» Task prompt: Extend the passage about the film Double Agent 73, picking up right after its last sentence.

» Provided passage:
<<<<

It turns out the agency planted a time-bomb inside the camera, as an insurance policy in case she is captured. Just in the nick of time Jane has all the photos she needed and is rushed to the hospital. The camera is removed and the photos reveal Jane's love interest is the head criminal. When they meet up, he confesses and asks her to marry him. Jane responds by shooting him dead and proceeding to her next mission.

== Reception ==
In his book Sleaze Artists: Cinema at the Margins of Taste, Style, and Politics, cultural historian Jeffrey Sconce suggests that, for feminist viewers steeped in leftist traditions that value self-reflexive art, Double Agent 73 may come across as a parody of those very ideas. He compares the work to a female version of Michael Powell's Peeping Tom (1960), noting that in the film, men become the objectified subjects, captured by the protagonist's lethal breast-mounted camera. However, he argues that any self-reflexive critique is overshadowed by the camera's exaggerated fixation on the protagonist's breasts, which dominate the screen in extended close-ups.

>>>>

» Given entries:

<<<<

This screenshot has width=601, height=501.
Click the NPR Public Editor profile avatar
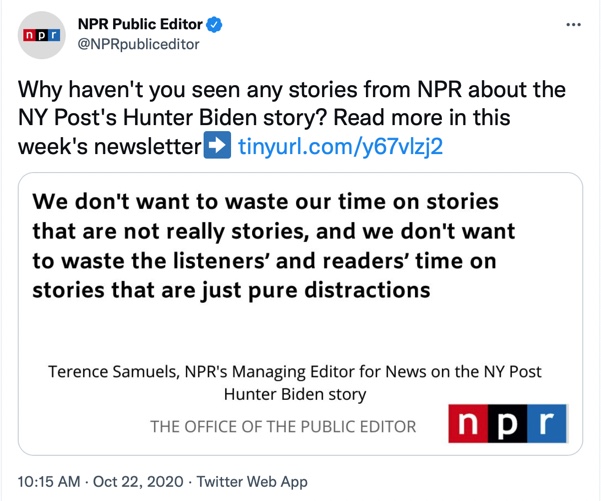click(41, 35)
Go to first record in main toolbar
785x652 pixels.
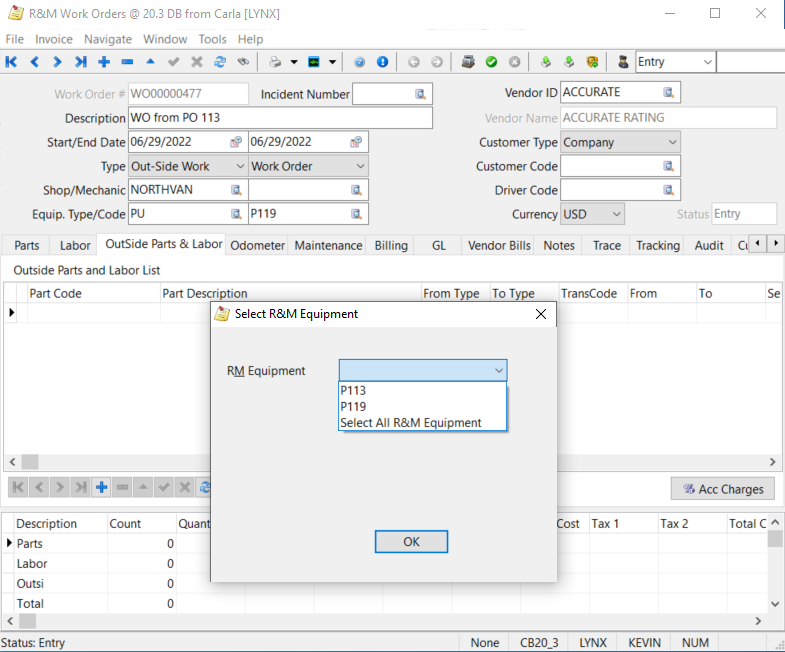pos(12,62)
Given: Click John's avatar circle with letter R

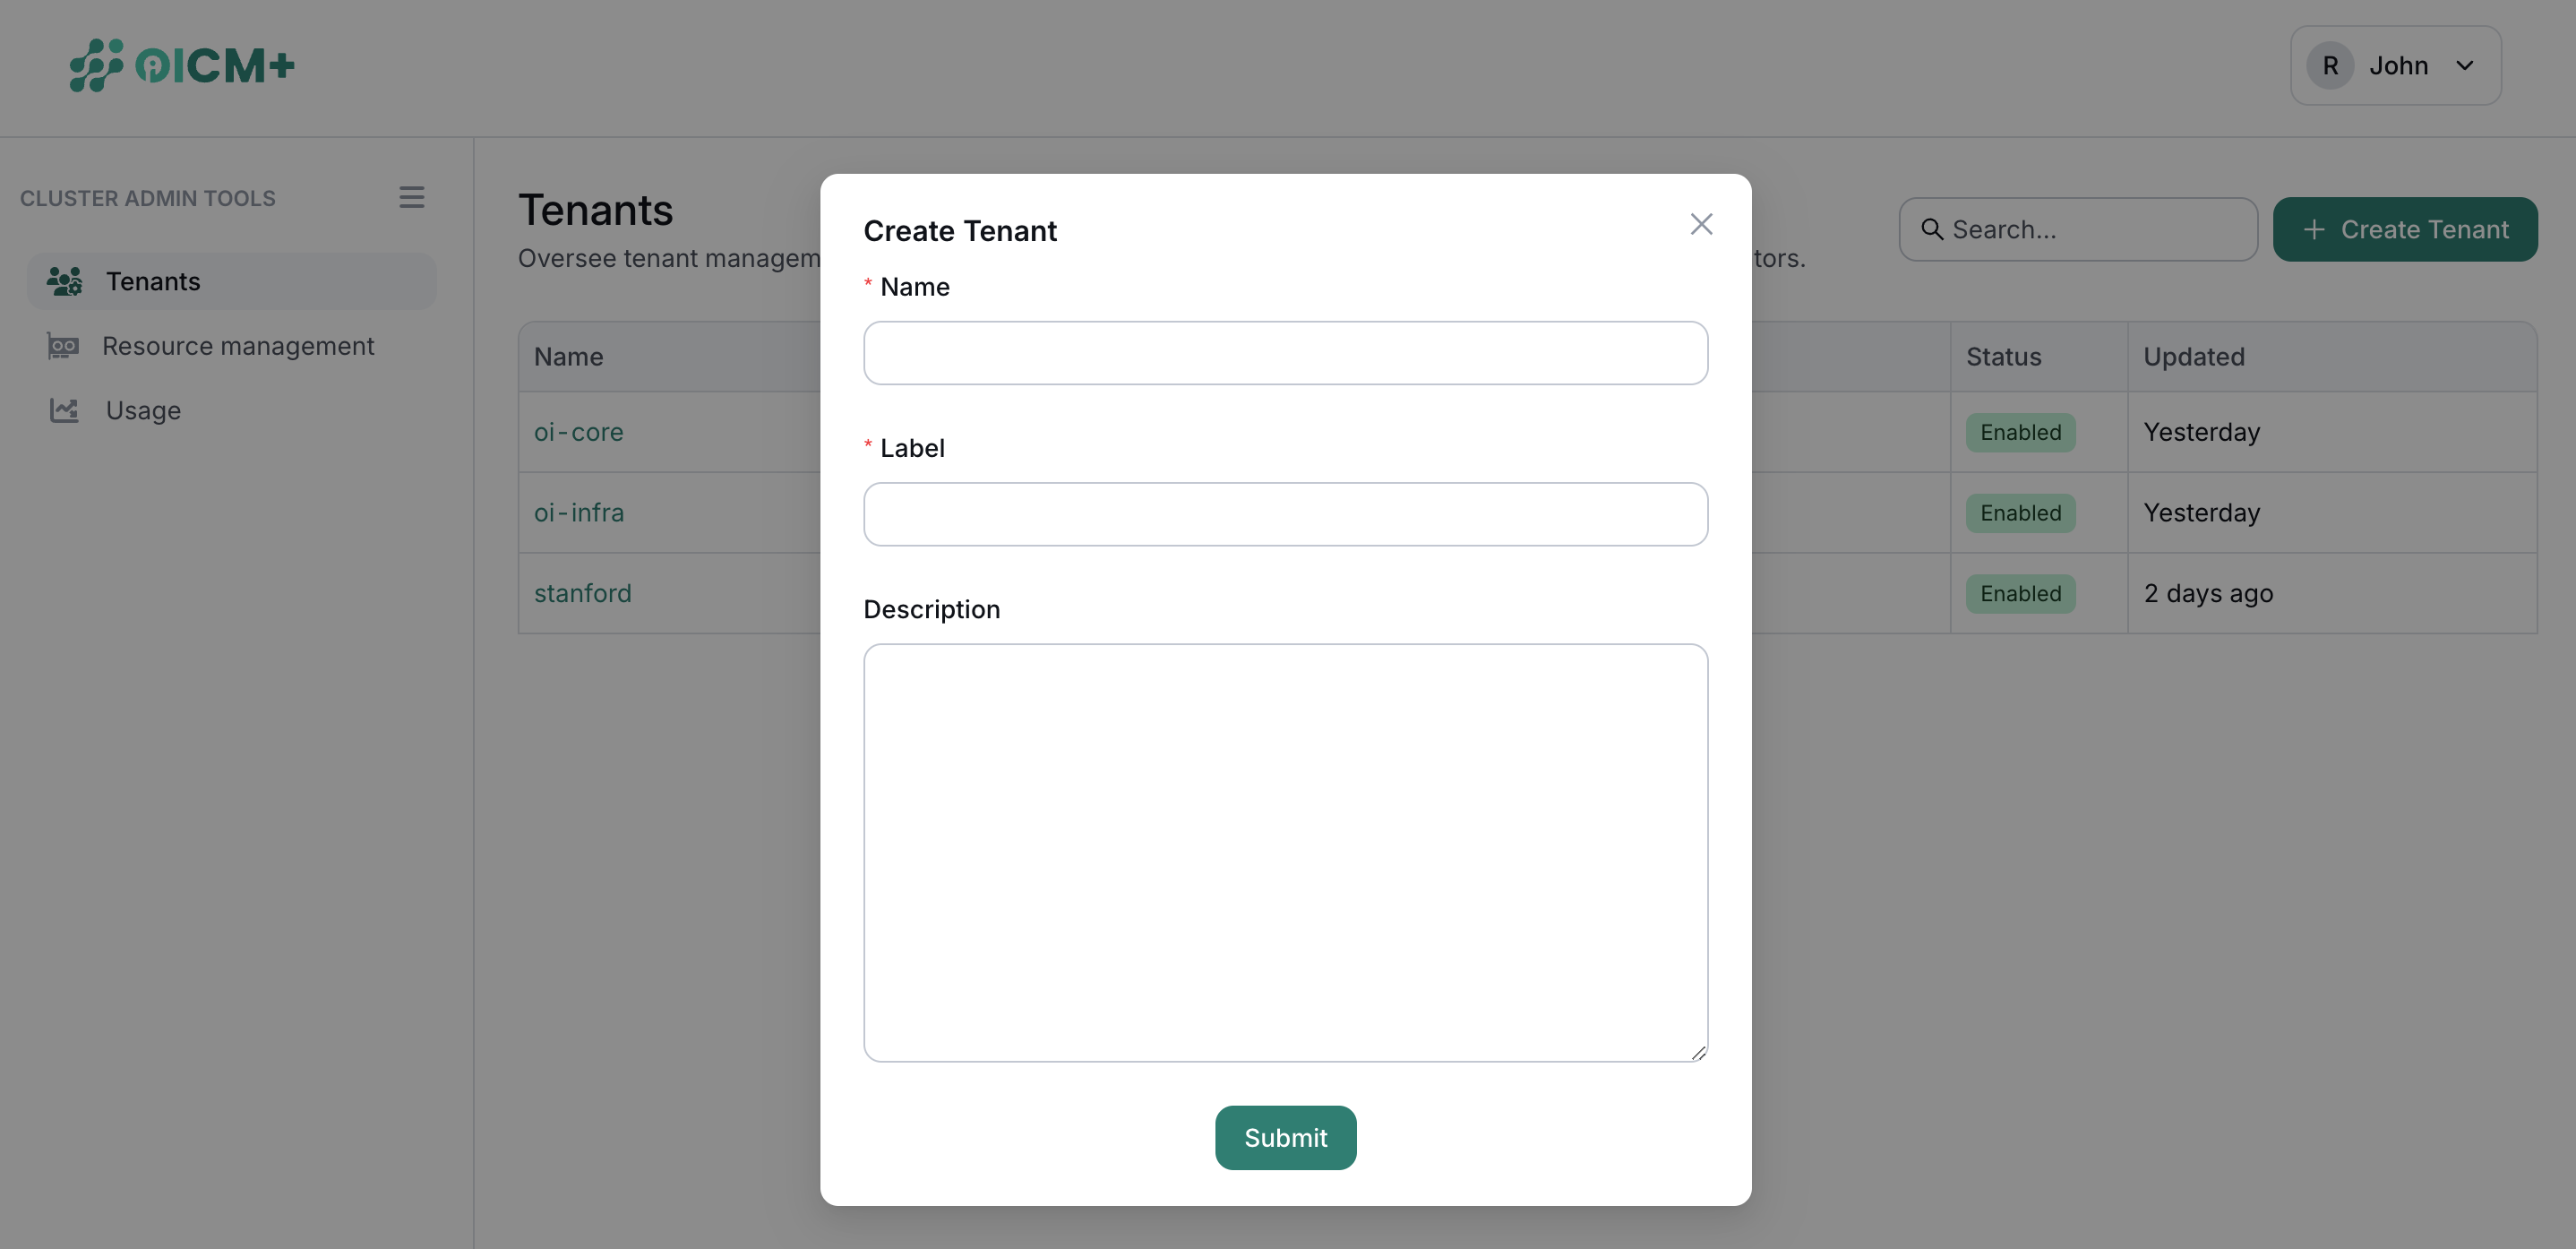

>>>>
<<<<

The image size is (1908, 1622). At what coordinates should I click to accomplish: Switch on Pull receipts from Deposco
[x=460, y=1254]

>>>>

» Result of the exercise:
Film critic Joe Bob Briggs, who included several of Wishman's films in his The Sleaziest Movies in the History of the World video series, similarly remarks on the film's breast-centric imagery, asking, "Don’t you just get sick of looking at those boobies all the time?" Sconce notes that the film departs from the more diffuse fetishism of Wishman's earlier work, instead embracing a form of extreme fetishization that mirrors broader trends in the exploitation cinema of the era. He concludes that Wishman "quite literally rubs men's faces in it—fetishizing with a vengeance".